Tokio (JAPANMARKT) – Die Mehrwertsteuer in Japan soll vorerst nicht weiter steigen. Ist das nur Wahlkampf oder ernst gemeint?

Widerspruch zu OECD

Zum Auftakt für die Teilwahl des Oberhauses am 21. Juli mussten die Spitzenvertreter der japanischen Parteien in einer gemeinsamen Diskussionsrunde die Gretchenfrage beantworten, wie es sie mit der sogenannten Verbrauchssteuer, in Deutschland Mehrwertsteuer genannt, halten.

Regierungschef Shinzo Abe sagte, er sehe keine Notwendigkeit, die Verbrauchssteuer in den nächsten zehn Jahren weiter zu erhöhen, während die Oppositionsparteien einen Verzicht auf die Anhebung forderten.
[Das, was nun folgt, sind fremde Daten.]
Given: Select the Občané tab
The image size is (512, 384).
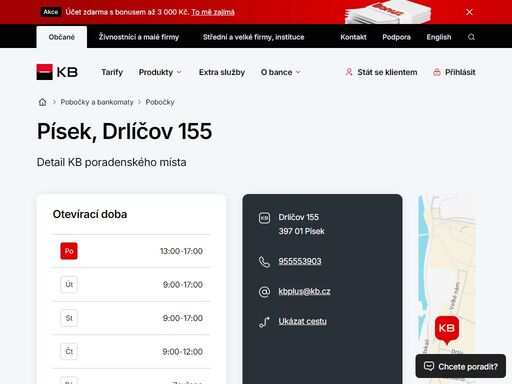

Dagegen hatte die die Wirtschaftsorganisation OECD im April 2018 eine allmähliche Erhöhung auf 19 Prozent, den Durchschnitt ihrer 35 Mitgliedsstaaten.

Handicap bei der Wahl

Die Aussage von Abe lässt sich leicht nachvollziehen. Die Anhebung der Verbrauchssteuer um zwei Punkte auf zehn Prozent im Oktober ist ein klares Handicap seiner regierenden Liberaldemokratischen Partei bei der Wahl im Oktober, also will er zumindest eine weitere Anhebung ausschließen.
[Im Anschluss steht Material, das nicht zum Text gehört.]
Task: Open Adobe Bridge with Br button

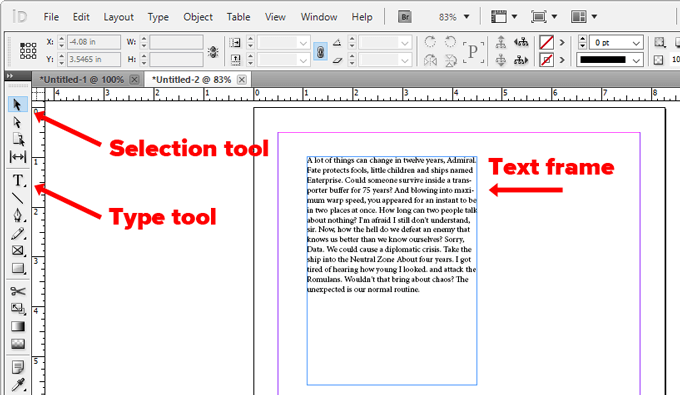Action: (x=405, y=17)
Zwei Mal hatte der Regierungschef diesen Schritt, der bereits unter seinem Vorgänger Yoshihiko Noda für Oktober 2015 beschlossen wurde, verschoben, zuerst im November 2014 (auf April 2017) und dann im Juni 2016 (auf Oktober 2019). Vor der Parlamentswahl im Herbst 2017 versprach Abe dann, die Einnahmen für die kostenlose Betreuung von Kleinkindern auszugeben.

Steigende Sozialausgaben

Damit konnte Abe offenbar weite Teile der Bevölkerung davon überzeugen, diese Anhebung zu akzeptieren. Doch ursprünglich sollte die Steuererhöhung dazu dienen, die steigenden Sozialausgaben als Folge des demografischen Wandels zu finanzieren und zugleich das chronische Defizit im Staatshaushalt zu verringern.

Die Kehrseite dieser Medaille: Im Frühjahr hatte die Regierung beschlossen, das sogenannte primäre Defizit erst im Fiskaljahr 2025 auf null zurückzufahren. Eigentlich sollte dieses Defizit, das sich auf ein Gleichgewicht zwischen Einnahmen und Ausgaben ohne Schuldendienst bezieht, schon 2020 verschwinden.